======== Quoted passage ========

In October of this year, Trinidad and Tobago will be called to account on its protection of human rights at the 12th session of the United Nations’ Human Rights Council’s Universal Periodic Review. What will we have to say for ourselves? Did we, as a nation, try our very best to ensure that all our people had full human rights? One of our main sponsors is the Government. As the Honorable Minister of Health is with us today I wish to reiterate our special thanks for the continued support. However, Madam Minister, I also want to ask you to intervene on our behalf. We have received an annual Government subvention of $1 million since 1992 and we would very much appreciate an increase in this amount. A million dollars is not what it used to be. We invite you to sit with us to discuss this subvention and how we can further collaborate in the provision of services and education to our population. As you know, Madam Minister, FPATT is represented on the Sexual and Reproductive Health Technical Working Committee, headed by your Population Programme Unit.
In this context, FPATT can pledge support in assisting your ministry in at least three ways:
• The design and implementation of youth clinics based on our successful model De Living Room;
• training nursing personnel in SRH services; and,
• the sharing of protocols for delivery of SRH services.

======== Input data ========

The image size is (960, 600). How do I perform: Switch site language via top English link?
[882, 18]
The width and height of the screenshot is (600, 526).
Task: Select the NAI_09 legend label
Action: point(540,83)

========

_What you should do_. Write the next part of the FPATT speech to the Minister of Health, picking up right after its list of three ways FPATT can support the ministry. The records have no connection to the speech above.

_Result below_.
In the past year we at FPATT strengthened our programmes for adolescents, providing 15,152 contraceptive services, and 6,518 other services, such as HIV and other STI testing, gynaecological services and specialised counselling to clients aged 14-25. Madam Minister, we know that you are sensitive to our cause. We would like the opportunity to discuss with you how we could contribute to making sure all citizens have access to the best possible SRH services and education our country can provide. Special thanks for a successful year go to our enterprising team: Members of our board of directors, YAM members, staff, and volunteers and their fearless leader, executive director Dona da Costa Martinez. We also recognise the sterling contribution of our president Dr Jacqueline Sharpe, who has been doing a great job at the helm of the IPPF. We are at this moment engaging in a review of our corporate strategic direction. In this our 55th year of operation, we have engaged consultants to develop a plan for the next three years. FPATT and other organisations compete for the same dwindling funds.
At the same time we have felt the effects of a dearth of medical personnel, from doctors and nurses to medical technicians across the board. Yet we still have to ramp up our output from year-to- year and be responsive to changes in the environment and client needs. We must develop a robust human resource plan to treat with these and other challenges. I have no doubt we can do it, with your continued support. We look forward to another successful year in service to the people of Trinidad and Tobago.